> _Entries supplied_:

◆ ◆ ◆

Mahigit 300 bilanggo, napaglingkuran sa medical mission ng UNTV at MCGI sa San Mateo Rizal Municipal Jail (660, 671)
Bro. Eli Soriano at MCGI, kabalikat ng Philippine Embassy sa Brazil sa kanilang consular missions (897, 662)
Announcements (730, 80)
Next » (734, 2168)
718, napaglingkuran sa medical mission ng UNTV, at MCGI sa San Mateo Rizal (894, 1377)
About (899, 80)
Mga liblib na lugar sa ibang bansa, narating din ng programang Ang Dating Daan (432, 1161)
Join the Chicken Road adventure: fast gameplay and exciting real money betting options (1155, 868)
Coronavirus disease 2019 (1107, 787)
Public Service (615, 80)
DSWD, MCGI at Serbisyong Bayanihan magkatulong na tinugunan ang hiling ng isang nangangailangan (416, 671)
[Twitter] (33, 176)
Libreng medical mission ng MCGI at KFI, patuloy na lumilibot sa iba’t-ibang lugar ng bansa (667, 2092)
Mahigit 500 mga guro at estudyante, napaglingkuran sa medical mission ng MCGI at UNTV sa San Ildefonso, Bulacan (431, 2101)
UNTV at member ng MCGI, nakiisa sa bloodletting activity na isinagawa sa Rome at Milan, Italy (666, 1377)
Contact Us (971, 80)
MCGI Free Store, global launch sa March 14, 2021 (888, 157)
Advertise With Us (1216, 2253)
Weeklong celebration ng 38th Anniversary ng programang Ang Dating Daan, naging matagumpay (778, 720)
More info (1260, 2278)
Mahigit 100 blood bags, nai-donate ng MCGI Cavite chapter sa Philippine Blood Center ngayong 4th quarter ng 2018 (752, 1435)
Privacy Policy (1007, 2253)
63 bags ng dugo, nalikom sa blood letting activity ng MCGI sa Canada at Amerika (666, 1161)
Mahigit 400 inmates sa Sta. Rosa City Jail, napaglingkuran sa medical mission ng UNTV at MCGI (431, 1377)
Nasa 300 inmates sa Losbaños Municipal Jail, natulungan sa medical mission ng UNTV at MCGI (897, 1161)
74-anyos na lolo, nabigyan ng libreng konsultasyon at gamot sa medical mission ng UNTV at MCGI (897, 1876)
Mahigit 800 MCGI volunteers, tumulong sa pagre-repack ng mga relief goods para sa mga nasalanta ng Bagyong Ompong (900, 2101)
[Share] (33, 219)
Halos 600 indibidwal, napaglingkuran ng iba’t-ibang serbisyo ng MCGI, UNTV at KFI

◆ ◆ ◆

Report every line of the material above in which "inmates" appears.

Mahigit 400 inmates sa Sta. Rosa City Jail, napaglingkuran sa medical mission ng UNTV at MCGI (431, 1377)
Nasa 300 inmates sa Losbaños Municipal Jail, natulungan sa medical mission ng UNTV at MCGI (897, 1161)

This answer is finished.